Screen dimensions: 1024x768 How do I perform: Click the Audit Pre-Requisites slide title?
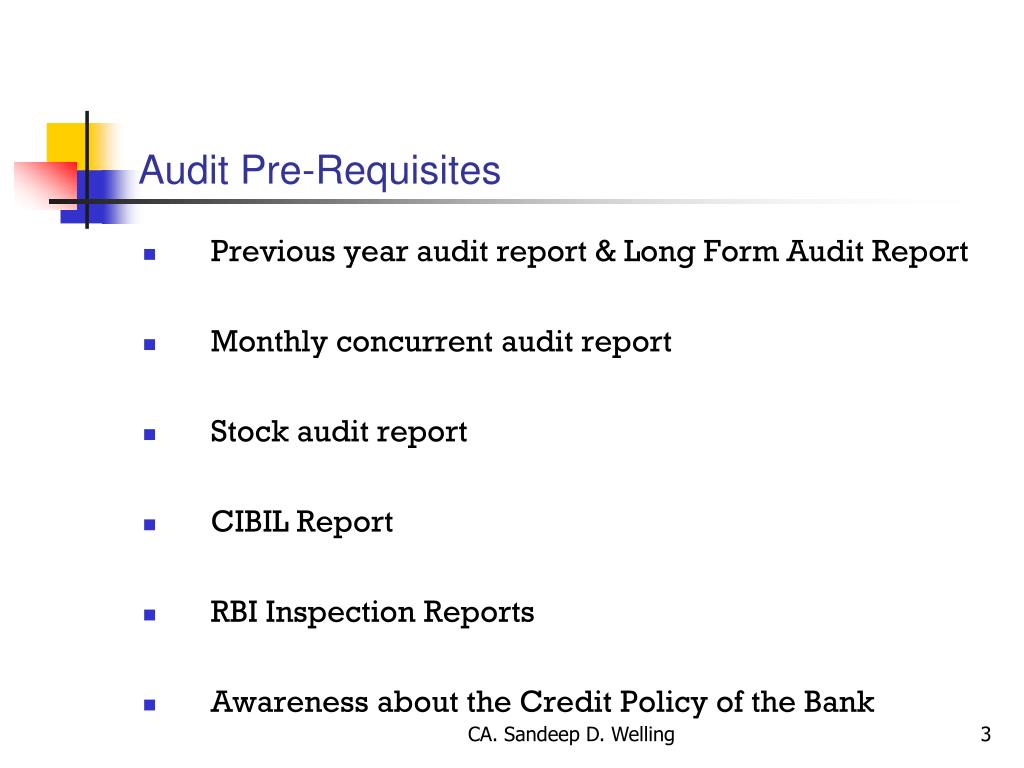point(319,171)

...

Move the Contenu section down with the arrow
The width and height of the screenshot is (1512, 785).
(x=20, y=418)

---

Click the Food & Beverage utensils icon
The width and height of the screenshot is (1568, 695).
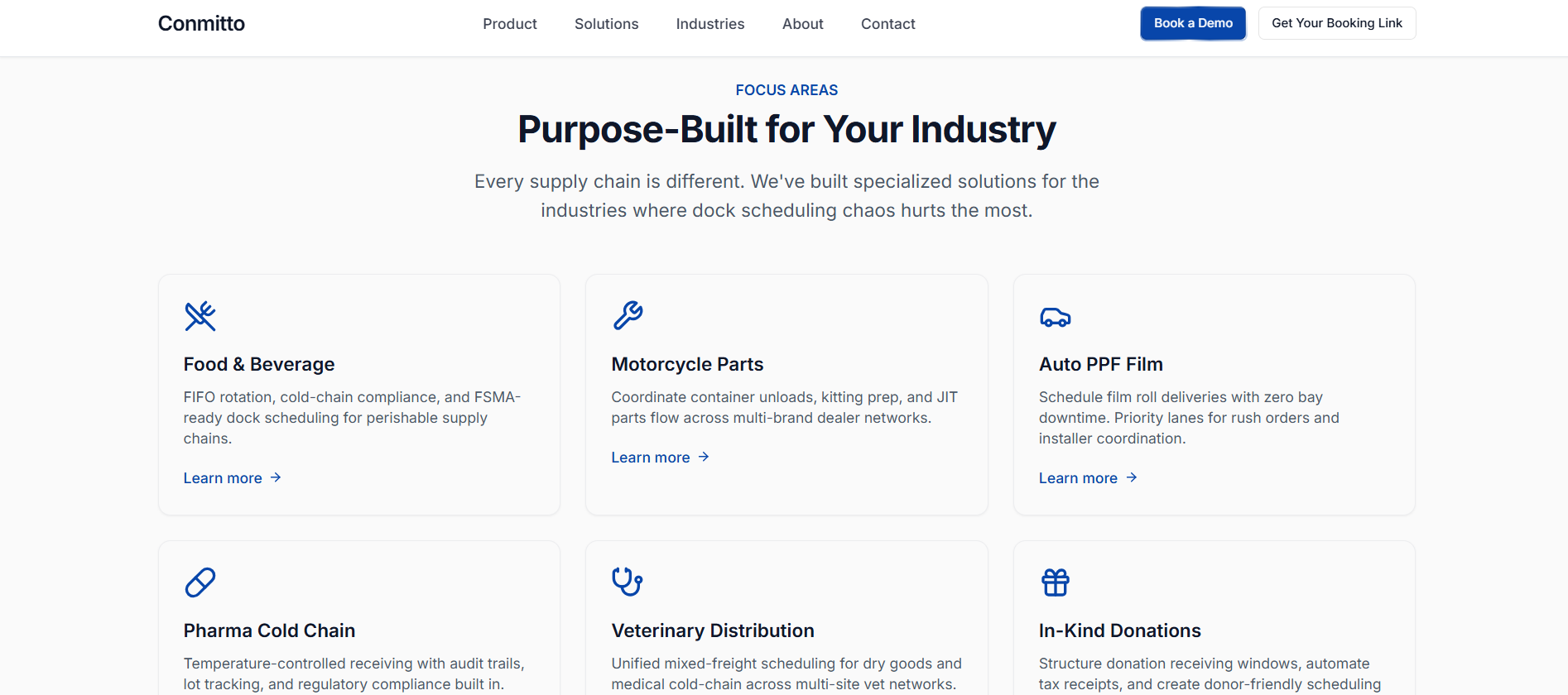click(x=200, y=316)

Task prompt :: Convert the entry lines into a Markdown table with the columns Row and Line. Begin at the line containing "Screen dimensions: 1024x768", stop after the line containing "point(319,171)", skip blank lines, and leave the pictures out.

Worked answer ::
| Row | Line |
|---|---|
| 1 | Screen dimensions: 1024x768 How do I perform: Click the Audit Pre-Requisites slide title? |
| 2 | point(319,171) |